New High Pay Centre research suggests top companies are ignoring rules requiring them to relate executive pay to pay for ordinary workers
A new report from the High Pay Centre published this week shows how the UK’s biggest companies are ignoring rules on executive pay.
The Large and Medium Size Companies Regulations and the Corporate Governance Code require UK listed companies to show how they took pay and conditions for all employees into account when setting executive pay.
This is intended to stop top bosses grabbing an unfair share of the rewards for companies success and prevent the pay gap between the super-rich and ordinary workers from widening.

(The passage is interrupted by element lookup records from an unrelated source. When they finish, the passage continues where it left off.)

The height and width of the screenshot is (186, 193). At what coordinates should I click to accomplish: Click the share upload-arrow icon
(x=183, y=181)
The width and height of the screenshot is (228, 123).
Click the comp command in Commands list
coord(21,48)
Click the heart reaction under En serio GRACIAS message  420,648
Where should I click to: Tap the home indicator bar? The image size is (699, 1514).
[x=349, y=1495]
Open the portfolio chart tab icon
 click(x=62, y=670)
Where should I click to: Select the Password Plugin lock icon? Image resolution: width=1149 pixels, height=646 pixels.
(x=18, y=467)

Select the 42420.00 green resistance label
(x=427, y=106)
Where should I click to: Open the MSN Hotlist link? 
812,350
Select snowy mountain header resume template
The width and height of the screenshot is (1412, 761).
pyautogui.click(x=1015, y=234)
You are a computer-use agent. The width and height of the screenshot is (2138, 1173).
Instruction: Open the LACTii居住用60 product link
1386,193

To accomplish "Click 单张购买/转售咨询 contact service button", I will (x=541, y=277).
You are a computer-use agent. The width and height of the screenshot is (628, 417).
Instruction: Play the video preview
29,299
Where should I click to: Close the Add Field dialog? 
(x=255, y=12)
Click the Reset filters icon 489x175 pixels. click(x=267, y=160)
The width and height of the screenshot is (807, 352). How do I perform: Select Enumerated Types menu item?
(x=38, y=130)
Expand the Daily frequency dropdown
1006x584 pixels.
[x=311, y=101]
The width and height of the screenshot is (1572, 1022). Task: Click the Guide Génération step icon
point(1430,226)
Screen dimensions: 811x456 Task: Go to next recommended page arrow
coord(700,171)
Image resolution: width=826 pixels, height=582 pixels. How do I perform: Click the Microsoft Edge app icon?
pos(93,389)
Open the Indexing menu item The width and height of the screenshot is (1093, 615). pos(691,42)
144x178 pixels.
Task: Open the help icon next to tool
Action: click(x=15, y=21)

However, our research found that FTSE 100 Companies are flouting these regulations
- 84 FTSE 100 Companies fail to provide any evidence of how executive pay compares to pay for ordinary workers across the company
- The remaining 16 companies do commit to increasing workers’ pay in line with executive salaries – however salaries only account for about 20% of the typical executive pay package, with the vast majority of their pay taking the form of bonus or incentive payments. Therefore, tying workers’ pay to executive salaries still leaves room for pay at the top to massively outpace pay growth for ordinary employees
As a result of the failure of these regulations, FTSE100 CEO pay has increased from 47 times the pay of their average employee in 1998 to 133 times in 2012.
The High Pay Centre report calls for all companies to publish the pay ratio between their CEO’s pay and that of their lowest paid employee. This would ensure full transparency for shareholders and the general public on the widening pay gap between CEOs and their workers.